# [Exercise objective]
Your reply should consist only of the lines from the one with "Viewport: 575px width, 392px height." through the end of the entries, transcribed exactly. Pictures stay out.

# [Source data]
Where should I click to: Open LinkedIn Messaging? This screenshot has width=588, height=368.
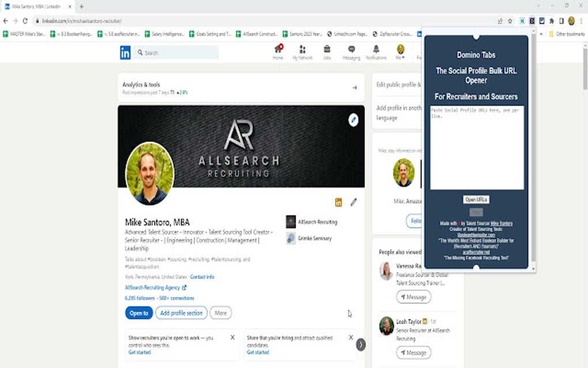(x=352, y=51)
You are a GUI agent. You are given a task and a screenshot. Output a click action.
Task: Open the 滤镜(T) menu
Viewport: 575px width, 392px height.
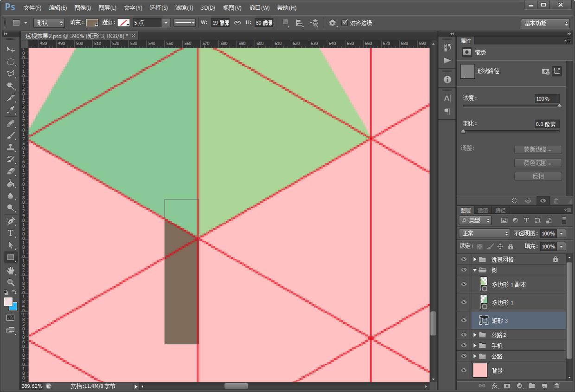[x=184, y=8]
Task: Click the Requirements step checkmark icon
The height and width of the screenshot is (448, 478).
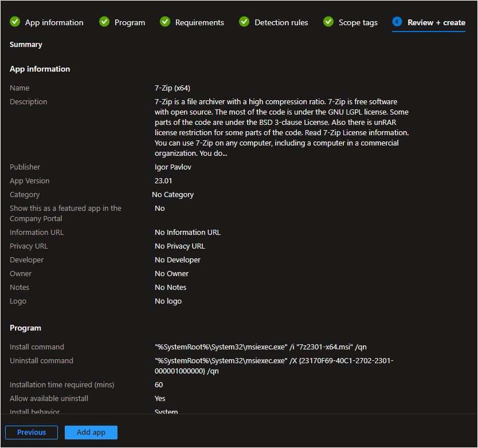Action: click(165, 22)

# [Solution for this task]
Viewport: 575px width, 392px height.
[x=184, y=8]
Task: Click the Requirements step checkmark icon
The height and width of the screenshot is (448, 478).
Action: click(165, 22)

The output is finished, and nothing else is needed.